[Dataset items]
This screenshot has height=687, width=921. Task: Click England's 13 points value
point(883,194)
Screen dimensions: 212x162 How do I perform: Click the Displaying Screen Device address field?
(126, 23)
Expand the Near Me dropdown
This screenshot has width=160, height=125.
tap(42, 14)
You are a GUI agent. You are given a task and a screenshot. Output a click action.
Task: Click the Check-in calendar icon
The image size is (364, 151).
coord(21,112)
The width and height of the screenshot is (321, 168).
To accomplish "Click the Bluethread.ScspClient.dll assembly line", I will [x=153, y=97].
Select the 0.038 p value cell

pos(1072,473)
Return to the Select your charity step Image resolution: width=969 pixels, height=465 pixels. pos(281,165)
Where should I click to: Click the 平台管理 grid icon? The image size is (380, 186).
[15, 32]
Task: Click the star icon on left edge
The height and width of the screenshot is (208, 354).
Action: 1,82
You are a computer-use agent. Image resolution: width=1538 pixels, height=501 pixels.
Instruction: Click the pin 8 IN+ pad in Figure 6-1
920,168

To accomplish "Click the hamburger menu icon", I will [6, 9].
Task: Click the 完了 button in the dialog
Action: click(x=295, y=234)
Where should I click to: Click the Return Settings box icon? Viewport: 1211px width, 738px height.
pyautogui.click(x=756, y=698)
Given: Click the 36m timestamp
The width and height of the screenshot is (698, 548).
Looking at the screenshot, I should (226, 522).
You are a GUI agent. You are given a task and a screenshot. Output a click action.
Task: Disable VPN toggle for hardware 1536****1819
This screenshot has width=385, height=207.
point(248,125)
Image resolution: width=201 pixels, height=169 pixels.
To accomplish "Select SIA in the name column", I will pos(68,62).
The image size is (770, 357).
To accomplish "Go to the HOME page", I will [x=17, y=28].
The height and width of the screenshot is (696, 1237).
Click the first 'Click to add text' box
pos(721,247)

**WRITTEN REQUEST**. Rewrite the dataset items above, replacing every "GUI agent" with "screen agent" and leaving everything else unchanged.

**SOLUTION FOR THIS EXERCISE**.
This screenshot has height=687, width=921. Task: Click England's 13 points value
point(883,194)
Screen dimensions: 212x162 How do I perform: Click the Displaying Screen Device address field?
(126, 23)
Expand the Near Me dropdown
This screenshot has width=160, height=125.
tap(42, 14)
You are a screen agent. You are given a task and a screenshot. Output a click action.
Task: Click the Check-in calendar icon
The image size is (364, 151).
coord(21,112)
The width and height of the screenshot is (321, 168).
To accomplish "Click the Bluethread.ScspClient.dll assembly line", I will [x=153, y=97].
Select the 0.038 p value cell

pos(1072,473)
Return to the Select your charity step Image resolution: width=969 pixels, height=465 pixels. pos(281,165)
Where should I click to: Click the 平台管理 grid icon? The image size is (380, 186).
[15, 32]
Task: Click the star icon on left edge
The height and width of the screenshot is (208, 354).
Action: 1,82
You are a computer-use agent. Image resolution: width=1538 pixels, height=501 pixels.
Instruction: Click the pin 8 IN+ pad in Figure 6-1
920,168

To accomplish "Click the hamburger menu icon", I will [6, 9].
Task: Click the 完了 button in the dialog
Action: click(x=295, y=234)
Where should I click to: Click the Return Settings box icon? Viewport: 1211px width, 738px height.
pyautogui.click(x=756, y=698)
Given: Click the 36m timestamp
The width and height of the screenshot is (698, 548).
Looking at the screenshot, I should (226, 522).
You are a screen agent. You are given a task and a screenshot. Output a click action.
Task: Disable VPN toggle for hardware 1536****1819
This screenshot has width=385, height=207.
point(248,125)
Image resolution: width=201 pixels, height=169 pixels.
To accomplish "Select SIA in the name column", I will pos(68,62).
The image size is (770, 357).
To accomplish "Go to the HOME page", I will [x=17, y=28].
The height and width of the screenshot is (696, 1237).
Click the first 'Click to add text' box
pos(721,247)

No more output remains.